EJERCICIOS:
a – Edita el fragmento sobre el conflicto limítrofe con Campeche: copia todo lo que va desde "Equivocada ha sido" hasta "Joaquín Hendricks Díaz." y cambia "Tribunal Superior de Justicia" por "Poder Judicial del Estado".
b – Indica si cada afirmación coincide con el fragmento sobre el conflicto limítrofe con Campeche. Responde sí o no y cita las palabras del fragmento que lo deciden.
(i) Las fichas se acumulan en el sur de Quintana Roo.
(ii) Joaquín González Castro fue Magistrado Presidente del Tribunal Superior de Justicia.
(iii) El conflicto limítrofe con Campeche genera más reacciones enérgicas.

FRAGMENTO SELECCIONADO:
────────────────────

Quintana Roo se sigue debilitando a nivel legislativo en su zona sur y centro, mientras las fichas se acumulan inexorablemente en el norte. El Congreso del Estado refleja esa nueva realidad, desprotegiendo a zonas estratégicas como Nicolás Bravo y el resto de las comunidades cercanas a la zona en disputa.

El conflicto limítrofe con Campeche genera menos reacciones enérgicas, no sólo entre los diputados quintanarroenses a nivel local y federal, sino entre los chetumaleños que antes llevaban la batuta y estaban pendientes del curso del combate, primero en el pantano de la Suprema Corte de Justicia de la Nación y luego en la Cámara de Senadores, para retornar finalmente al punto de origen de la insensible Corte que le hace guiños a Campeche.

Equivocada ha sido la defensa a larga distancia, emprendida por un ´puñado de chetumaleños que fueron perdiendo el vigor y las ganas de combatir. Peor aún la pasividad de los magistrados del Tribunal Superior de Justicia, un poder que hizo una defensa ejemplar cuando Joaquín González Castro fue su Magistrado Presidente, en el gobierno de Mario Villanueva Madrid y parte del de Joaquín Hendricks Díaz.

────────────────────

[Entradas tomadas de una colección]
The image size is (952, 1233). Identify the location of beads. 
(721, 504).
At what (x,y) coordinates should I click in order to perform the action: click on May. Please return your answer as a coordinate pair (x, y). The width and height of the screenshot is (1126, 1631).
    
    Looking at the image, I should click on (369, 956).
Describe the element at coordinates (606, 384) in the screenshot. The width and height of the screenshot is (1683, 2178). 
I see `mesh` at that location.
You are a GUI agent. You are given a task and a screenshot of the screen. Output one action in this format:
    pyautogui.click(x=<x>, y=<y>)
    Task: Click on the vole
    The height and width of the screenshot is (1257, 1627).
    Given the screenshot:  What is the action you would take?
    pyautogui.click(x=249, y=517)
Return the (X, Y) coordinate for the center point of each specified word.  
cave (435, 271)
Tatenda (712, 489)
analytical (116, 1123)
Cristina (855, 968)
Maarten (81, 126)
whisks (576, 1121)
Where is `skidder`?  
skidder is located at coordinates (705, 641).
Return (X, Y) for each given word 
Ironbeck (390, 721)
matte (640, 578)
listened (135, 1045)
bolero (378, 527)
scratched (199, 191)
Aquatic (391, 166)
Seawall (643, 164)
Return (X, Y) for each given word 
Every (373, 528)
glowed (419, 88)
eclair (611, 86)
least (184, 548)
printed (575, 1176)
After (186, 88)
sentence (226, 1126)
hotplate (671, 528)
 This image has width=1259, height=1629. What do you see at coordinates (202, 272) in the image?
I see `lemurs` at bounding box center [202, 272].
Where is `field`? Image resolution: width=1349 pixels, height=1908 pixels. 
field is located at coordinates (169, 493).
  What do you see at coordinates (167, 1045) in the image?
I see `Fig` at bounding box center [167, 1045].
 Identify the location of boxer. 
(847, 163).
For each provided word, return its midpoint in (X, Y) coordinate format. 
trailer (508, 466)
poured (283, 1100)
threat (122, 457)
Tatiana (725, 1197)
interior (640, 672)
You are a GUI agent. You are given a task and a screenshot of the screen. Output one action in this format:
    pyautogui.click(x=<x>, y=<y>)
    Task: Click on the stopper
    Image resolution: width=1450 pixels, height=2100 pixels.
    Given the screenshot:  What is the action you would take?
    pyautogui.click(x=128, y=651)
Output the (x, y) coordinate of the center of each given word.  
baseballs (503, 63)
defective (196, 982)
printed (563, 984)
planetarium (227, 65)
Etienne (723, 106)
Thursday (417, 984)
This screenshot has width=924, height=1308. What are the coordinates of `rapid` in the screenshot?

────────────────────

RESPUESTAS:
a –
Equivocada ha sido la defensa a larga distancia, emprendida por un ´puñado de chetumaleños que fueron perdiendo el vigor y las ganas de combatir. Peor aún la pasividad de los magistrados del Poder Judicial del Estado, un poder que hizo una defensa ejemplar cuando Joaquín González Castro fue su Magistrado Presidente, en el gobierno de Mario Villanueva Madrid y parte del de Joaquín Hendricks Díaz.

b –
(i) No: "las fichas se acumulan inexorablemente en el norte".
(ii) Sí: "cuando Joaquín González Castro fue su Magistrado Presidente".
(iii) No: "genera menos reacciones enérgicas".